Algorithm for one layer:

  1. Build prefix sums $\mathrm{pref}[t] = \sum_{s=0}^{t} \mathrm{dp}[s]$.
  2. Set $\mathrm{dp}_{\mathrm{new}}[t] = \mathrm{pref}[t]$.

Repeat for $i = 1,\ldots,n$. Time $O(nS)$, space $O(S)$.

dp[0] = 1, others 0
repeat n times:
  pref[t] = sum_{s=0..t} dp[s]
  dp <- pref
answer = dp[S]

This is the same “bulk over $v$” idea used in the E0 / E1 write-ups when a free slot distributes mass among sums $s$.

See dp_prefix_layer.cpp.

Stage 3: n identical layers — O(S log n)

When every variable is anonymous (only $n$ and $S$ matter), each layer applies the same map $T$:

$$T(\mathrm{dp})[t] = \sum_{s=0}^{t} \mathrm{dp}[s].$$

We need $T^n$ applied to the initial vector $\mathrm{dp}_0$ with $\mathrm{dp}_0[0]=1$.

Binary exponentiation on the map $T$:

  • keep res (composition of maps so far) and cur (current power of $T$);
  • if $n$ has a bit set, res ← res ∘ cur;
  • cur ← cur ∘ cur;
  • answer is res(dp_0)[S].

Each compose costs two $O(S)$ applications of $T$, so $O(S \log n)$ total. Useful when $n$ is large (for example $n \le 3\cdot 10^5$, $S \le 10^6$) and you cannot afford $O(nS)$.

See pow_layers.cpp.

Beyond counting: aggregate over all compositions

Many problems ask for a sum over compositions, not just a count. Example from E0: for each composition $c$, let $P_i = c_1+\cdots+c_i$ and

$$f(c) = \sum_{i=1}^{n} P_i^2,\qquad G(n,S) = \sum_{c} f(c).$$

You still process variables left to right, but each partial assignment carries extra aggregates ($\sum$ of prefix, $\sum$ of prefix squared, $\sum$ of earlier $P_i^2$, and so on). One free layer stays $O(S)$ with a few prefix arrays; see the E0 editorial for the full transition.
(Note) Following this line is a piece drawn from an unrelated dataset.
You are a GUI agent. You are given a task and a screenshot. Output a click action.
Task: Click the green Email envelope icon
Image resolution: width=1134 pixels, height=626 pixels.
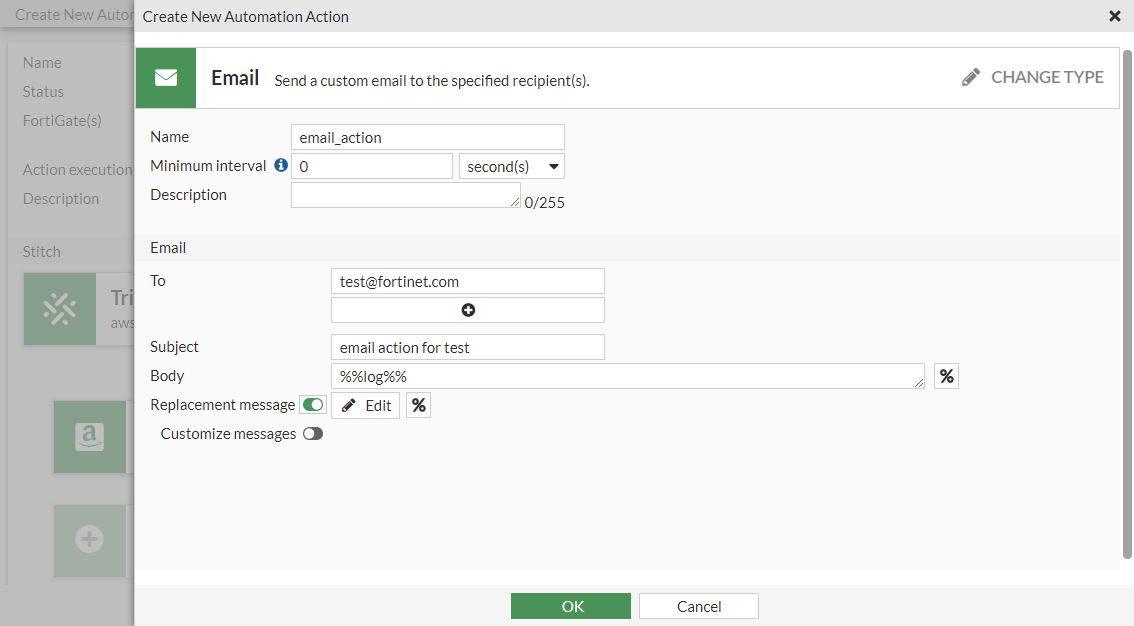click(x=166, y=78)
The counting DP in this tutorial is the count-only special case where you only store $\mathrm{dp}[s]$ (our $\mathrm{cnt}[s]$).

Complexity summary

Method Time Space When
Brute recursion exponential in $n$ $O(n)$ stack sanity checks
Two-row + inner $v$ $O(nS^2)$ $O(S)$ rolled small $S$, teaching
Prefix layer × $n$ $O(nS)$ $O(S)$ general $n$
Binary exponentiation on $T$ $O(S \log n)$ $O(S)$ same layer $n$ times

Small checklist

  • After each stage, compare to $\binom{S+n-1}{n-1}$ on random small $(n,S)$.
  • For $S=0$, the answer must be $1$ (all zeros).
  • For $n=1$, the answer must be $1$ (only $x_1 = S$).

Code

All programs read $n$, $S$, print the count modulo $998\,244\,353$.